Gas makes it easy to go from getting home to cooking within minutes. You do get what you pay for when it comes down to quality. I know it doesn't help much right now, just about to start the grilling season, but the best time to buy would be in the fall before winter. Found my Weber on sale at Home Depot around this time.

Good luck.


----------



## w_r_ranch (Jan 14, 2005)

Per your price range:

*Char-Broil TRU-Infrared Commercial 2-Burner*

*Char-Broil Classic 480*

*Dyna-Glo 2-Burner DGP350SNP-D Gas Grill*

If you went to the $300-400 range, you would get a more grill... but I'm sure you know that.

*Char-Broil Classic 6-Burner*

*Dyna-Glo 4-Burner DGA 480BSP Gas Grill*


----------



## H2 (Jan 11, 2005)

w_r_ranch said:


> Per your price range:
> 
> *Char-Broil TRU-Infrared Commercial 2-Burner*
> 
> ...


I've quit buying expensive gas grills and just purchased my second Char-Broil grill above, first one lasted 3 years. We only grill burgers, steaks that require very high temps, can't beat the infrared Char-Broil.

I bought mine at Academy for around $220 assembled. After three years and chunk it ,get a new one.


----------



## GoneSouth (Jun 4, 2010)

I had the Academy combo and really liked the versatility. But it barely lasted 2 years. I recently found a new grill called Portable Kitchen. It is cast aluminum. I had one of these years ago that my dad gave to me. And he had gotten it from my grandmother. It is charcoal but I found going back to basics is better. I think it is about $300 or a little less. 

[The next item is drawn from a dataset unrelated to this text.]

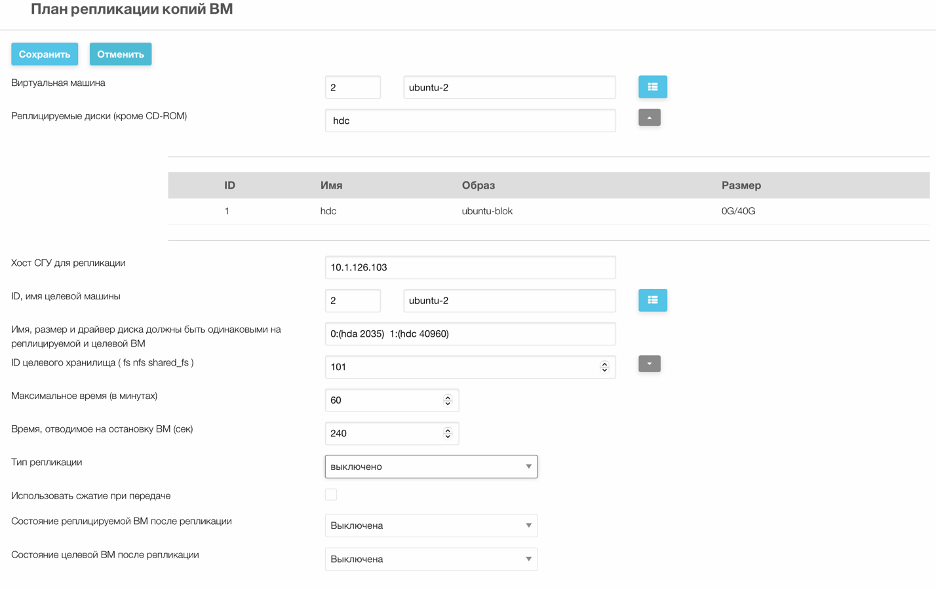Select the hdc disk row in table
The width and height of the screenshot is (936, 590).
pyautogui.click(x=549, y=211)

When my sons visit the remember the old grill we had 20 years ago. So I bought it out of nostalgia but use it because it works so well.


----------



## inventurous (May 30, 2009)

Having gone through many grills before my Weber, if I had that budget, I'd probably browse Craigslist and local garage/estate sales for a gently used one and clean it up. Just replaced the flavorizer bars on mine after 6 years of use and it cooks like the day I brought it home.


----------



## fangard (Apr 18, 2008)

Make sure you have a charcoal chimney(or two). That will help greatly reduce the start up time of charcoal vs gas.


----------



## Holiday (Jul 31, 2006)

I'm in that dilemma too.....buy a cheap grill and throw it out when it breaks, or spend big bucks on one that supposed to last 10-15 years. Right now, I think I'm going the Weber route.


----------